MANHATTAN (CN) — A federal judge on Wednesday denied the Trump administration’s bid to release grand jury materials related to the prosecution of Jeffrey Epstein, branding its attempt to do so a “diversion.”
U.S. District Judge Richard Berman, a Bill Clinton appointee in the Southern District of New York, squashed the government’s motion after considering a variety of factors, including the potential impact to victims and the motivations of the Justice Department.
In a 14-page order, Berman scrutinized the government’s emphasis on the grand jury materials when it is in possession of a much more voluminous and substantive collection of documents it refuses to release.
“The government’s 100,000 pages of Epstein files and materials dwarf the 70-odd pages of Epstein grand jury materials,” Berman wrote, adding that “the grand jury testimony is merely a hearsay snippet of Jeffrey Epstein’s alleged conduct.”
The Justice Department moved to release grand jury materials from multiple prosecutions orbiting the notorious pedophile earlier this summer, after the Trump administration took intense criticism for refusing to release their own files related to Epstein’s probes.
Berman suggested these requests may have been an effort by the Trump administration to distract from this criticism, and said that the Justice Department should be the one to release information about Epstein to the public, not the court.

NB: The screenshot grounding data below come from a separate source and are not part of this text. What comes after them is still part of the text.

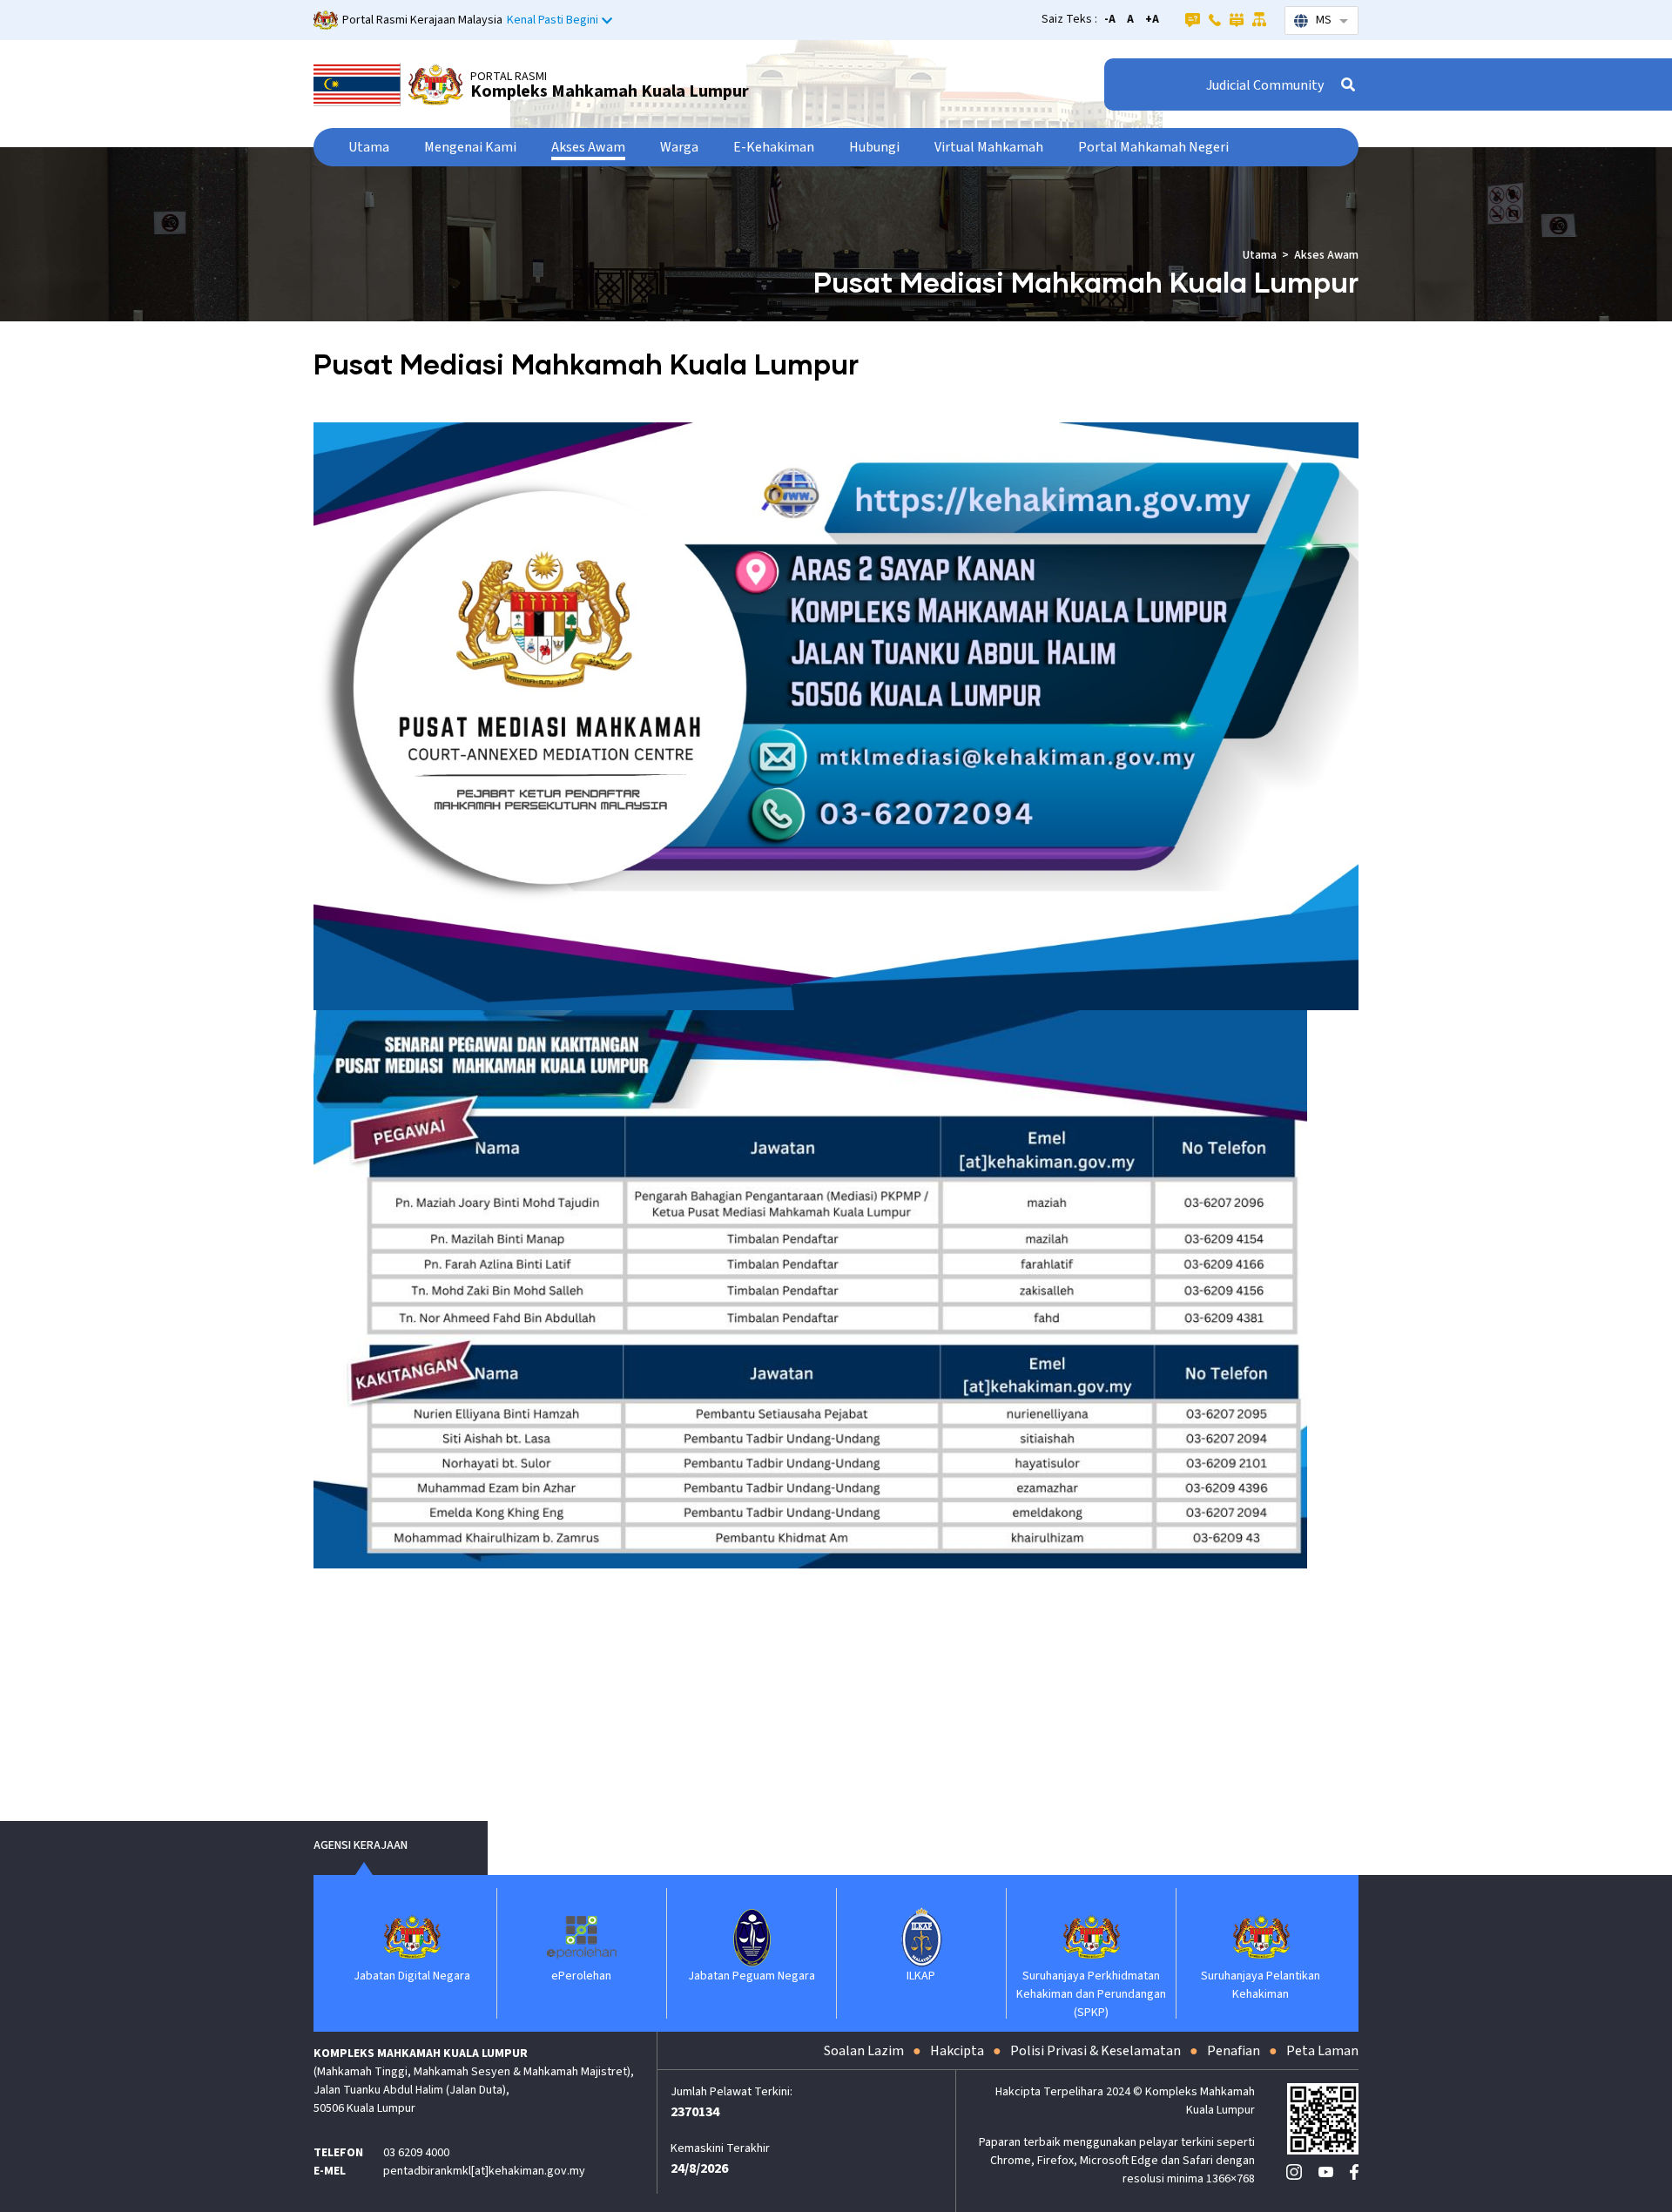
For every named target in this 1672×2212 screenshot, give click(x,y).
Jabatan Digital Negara (371, 1976)
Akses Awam (588, 147)
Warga (679, 147)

“The government is the logical party to make comprehensive disclosure to the public of the Epstein files,” Berman wrote. “By comparison, the instant grand jury motion appears to be a ‘diversion’ from the breadth and scope of the Epstein files in the government’s possession.”

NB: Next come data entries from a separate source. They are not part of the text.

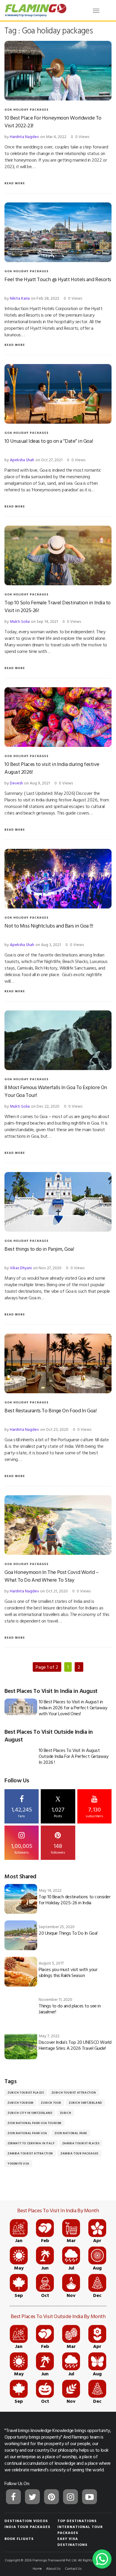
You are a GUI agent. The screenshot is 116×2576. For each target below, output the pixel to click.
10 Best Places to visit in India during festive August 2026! (51, 768)
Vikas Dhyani (21, 1267)
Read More (14, 183)
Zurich (65, 2113)
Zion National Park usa (27, 2133)
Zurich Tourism (20, 2102)
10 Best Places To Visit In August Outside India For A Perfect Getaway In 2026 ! (73, 1756)
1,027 (58, 1806)
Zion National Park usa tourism (34, 2123)
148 (58, 1848)
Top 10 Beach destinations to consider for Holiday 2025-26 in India (74, 1899)
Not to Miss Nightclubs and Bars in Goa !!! (48, 926)
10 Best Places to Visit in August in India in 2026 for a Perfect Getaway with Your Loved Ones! (73, 1707)
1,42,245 (21, 1811)
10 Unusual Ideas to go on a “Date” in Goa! (48, 441)
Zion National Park (70, 2133)
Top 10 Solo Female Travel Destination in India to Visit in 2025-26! (57, 606)
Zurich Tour (51, 2102)
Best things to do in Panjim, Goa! (39, 1249)
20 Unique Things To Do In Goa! (68, 1932)
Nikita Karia (20, 298)
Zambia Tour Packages (79, 2153)
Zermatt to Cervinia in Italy (31, 2143)
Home (37, 2568)
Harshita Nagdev (24, 136)
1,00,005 (21, 1848)
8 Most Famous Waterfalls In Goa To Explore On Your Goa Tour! (55, 1091)
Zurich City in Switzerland (29, 2113)
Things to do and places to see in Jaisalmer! (70, 2008)
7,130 (94, 1811)
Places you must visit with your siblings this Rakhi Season (68, 1972)
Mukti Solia (20, 621)
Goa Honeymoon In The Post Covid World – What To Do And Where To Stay (51, 1576)
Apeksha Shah (22, 459)
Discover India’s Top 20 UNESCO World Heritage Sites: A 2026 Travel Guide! (75, 2045)
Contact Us (73, 2568)
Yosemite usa (18, 2163)
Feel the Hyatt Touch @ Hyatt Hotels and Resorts (57, 279)
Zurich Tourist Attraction (73, 2092)
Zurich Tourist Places (25, 2092)
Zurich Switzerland (85, 2102)
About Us (53, 2568)
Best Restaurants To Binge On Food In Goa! (50, 1410)
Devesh (16, 783)
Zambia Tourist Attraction (30, 2153)
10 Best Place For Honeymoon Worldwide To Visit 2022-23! (52, 121)
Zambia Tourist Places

Berman found the grand jury materials the administration sought to unseal contained 70 pages of transcript from a single FBI agent who “had no direct knowledge of the facts of the case and whose testimony was mostly hearsay.” The agent appeared in front of the grand jury twice — once on June 18, 2019, and once on July 2, 2019.
The materials also contained a PowerPoint presentation and a call log exhibit shown to the grand jury on those two dates, respectively.

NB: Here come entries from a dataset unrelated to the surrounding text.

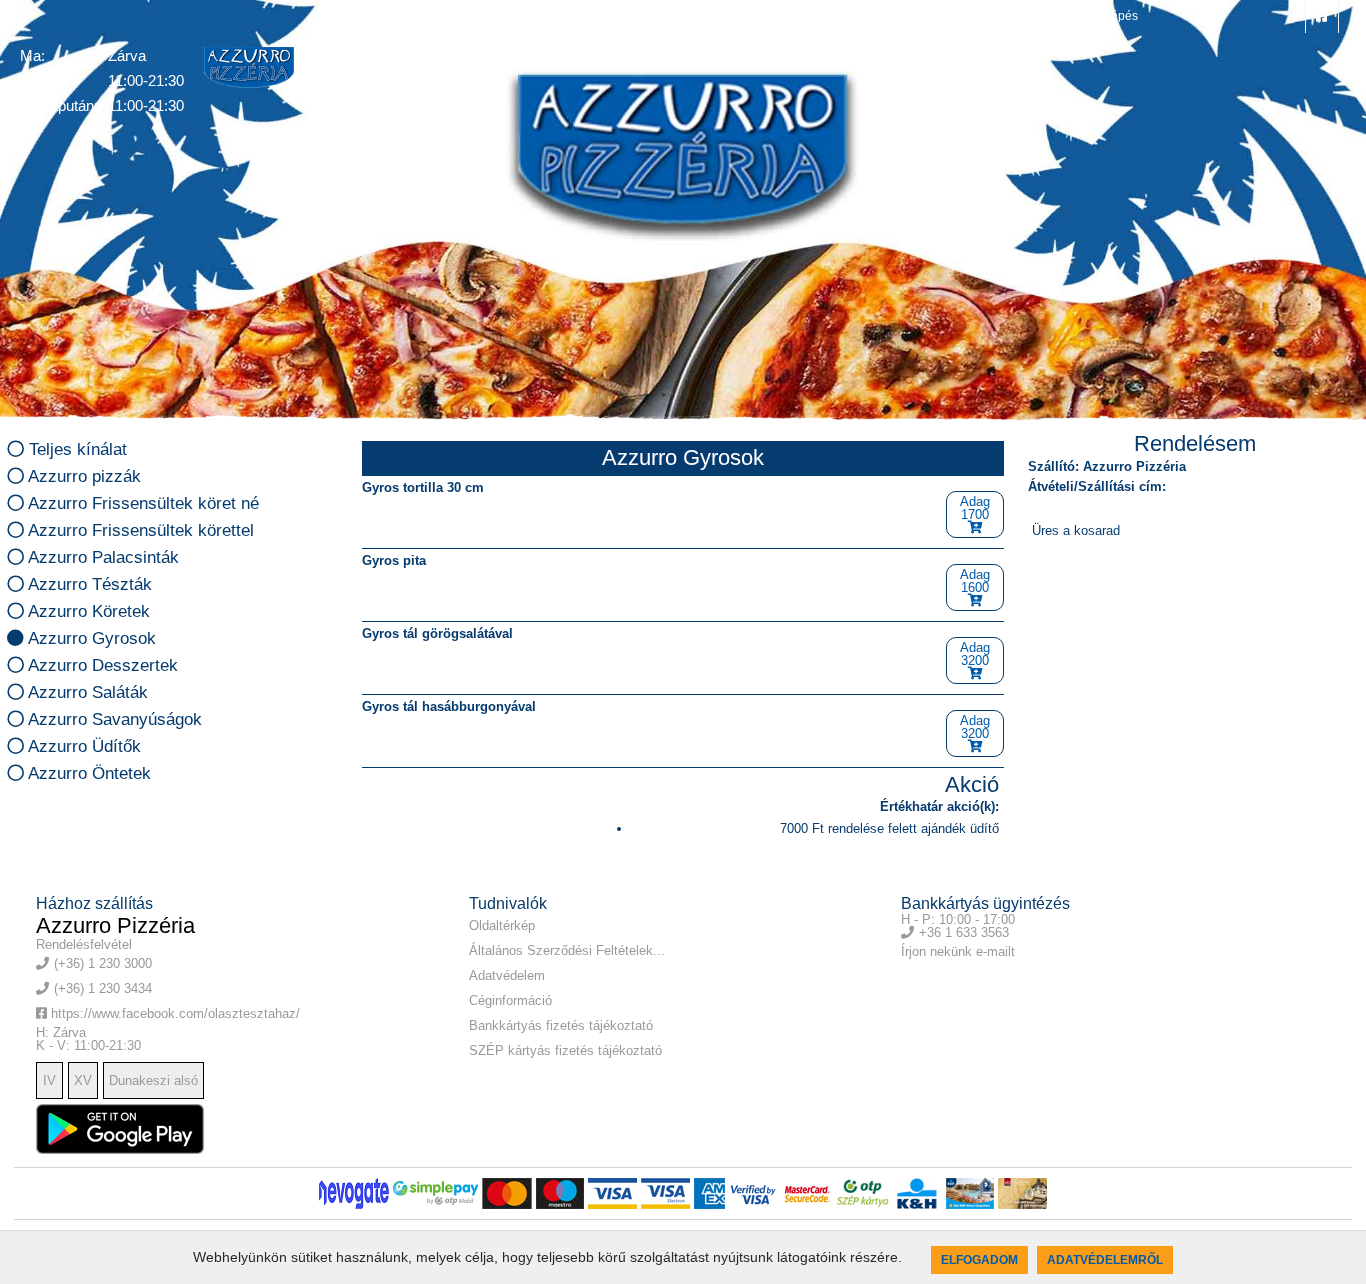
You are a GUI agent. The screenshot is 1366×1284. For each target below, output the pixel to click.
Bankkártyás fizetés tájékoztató (561, 1025)
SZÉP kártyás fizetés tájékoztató (565, 1050)
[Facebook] (1322, 16)
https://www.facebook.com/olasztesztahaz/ (173, 1013)
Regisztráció (824, 56)
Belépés (1114, 16)
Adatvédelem (507, 975)
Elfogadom (979, 1260)
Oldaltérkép (502, 925)
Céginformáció (510, 1000)
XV (83, 1080)
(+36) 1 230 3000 (906, 16)
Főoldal (438, 56)
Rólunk (587, 56)
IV (49, 1080)
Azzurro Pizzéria (115, 925)
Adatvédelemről (1105, 1260)
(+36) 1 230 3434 (1026, 16)
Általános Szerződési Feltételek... (567, 950)
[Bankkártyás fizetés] (354, 1193)
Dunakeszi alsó (153, 1080)
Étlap (513, 56)
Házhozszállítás (697, 56)
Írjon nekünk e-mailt (958, 951)
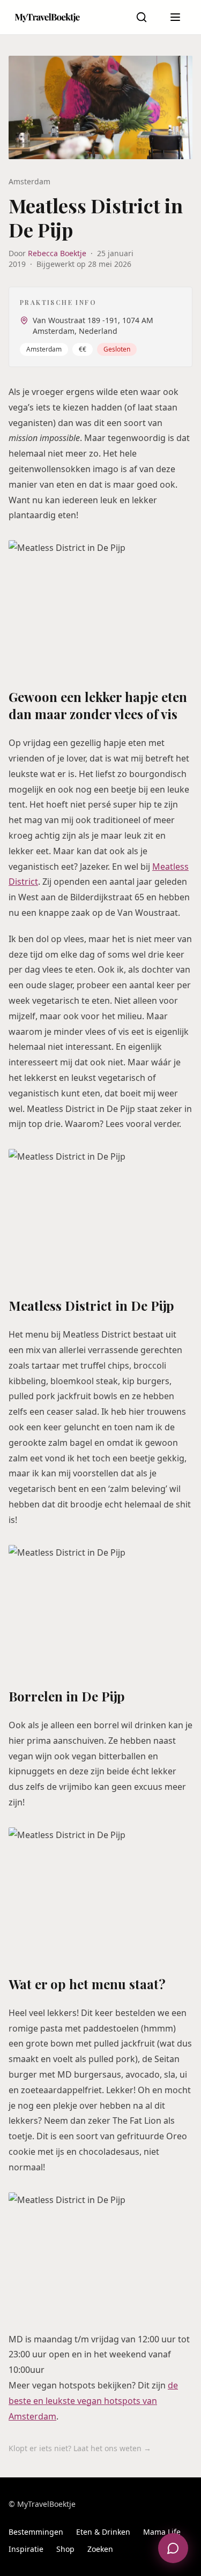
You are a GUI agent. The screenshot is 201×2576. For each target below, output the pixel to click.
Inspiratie (26, 2549)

Berman also raised concerns with possible threats to victims’ safety and privacy if the transcripts were released. He cited a “very compelling” Aug. 5 letter to the court from three attorneys of Epstein survivors who said that the disclosure of grand jury material affects the safety and privacy guarantees afforded to victims under the Crime Victims’ Rights Act of 2004.
He ultimately concluded that the government made its motion without proper regard for the victims’ rights.
“Victims did not have sufficient notice before the government filed the instant motions to unseal,” Berman wrote.
A spokesperson for the Department of Justice didn’t immediately respond to a request for comment.
The Trump administration has now struck out in its three attempts to release grand jury transcripts from the prosecutions of Epstein and his associates.
Last month, a federal judge in Florida shot down the government’s request to unseal materials in a different Epstein probe. And this month, another federal judge in Manhattan declined to release grand jury materials of Ghislaine Maxwell, who was convicted in 2021 for helping Epstein sexually abuse and traffic young girls.
In that case, the judge ruled the government failed to argue the necessity for the court to take the “extraordinary step” of defying age-old precedent to unseal grand jury proceedings, which are generally kept secret.
Maxwell spurred headlines this summer after meeting with Deputy Attorney General Todd Blanche, once President Donald Trump’s personal criminal attorney, for an interview about her conviction. She was transferred to a minimum security prison camp in Texas shortly after.
The renewed interest in Epstein and Maxwell places Trump in a particularly tight situation: his former friendship with Epstein is fueling speculation that he is engaging in a cover-up to protect himself and those close to him.
Epstein died by suicide in federal custody in 2019 — another episode that sparked widespread debate and doubt among the American public.
The narrative still has a stranglehold on Washington, as federal lawmakers on the House Oversight Committee issued congressional subpoenas this month to former President Bill Clinton, Hillary Clinton and eight other former White House officials as it ramps up a probe into Epstein and Maxwell.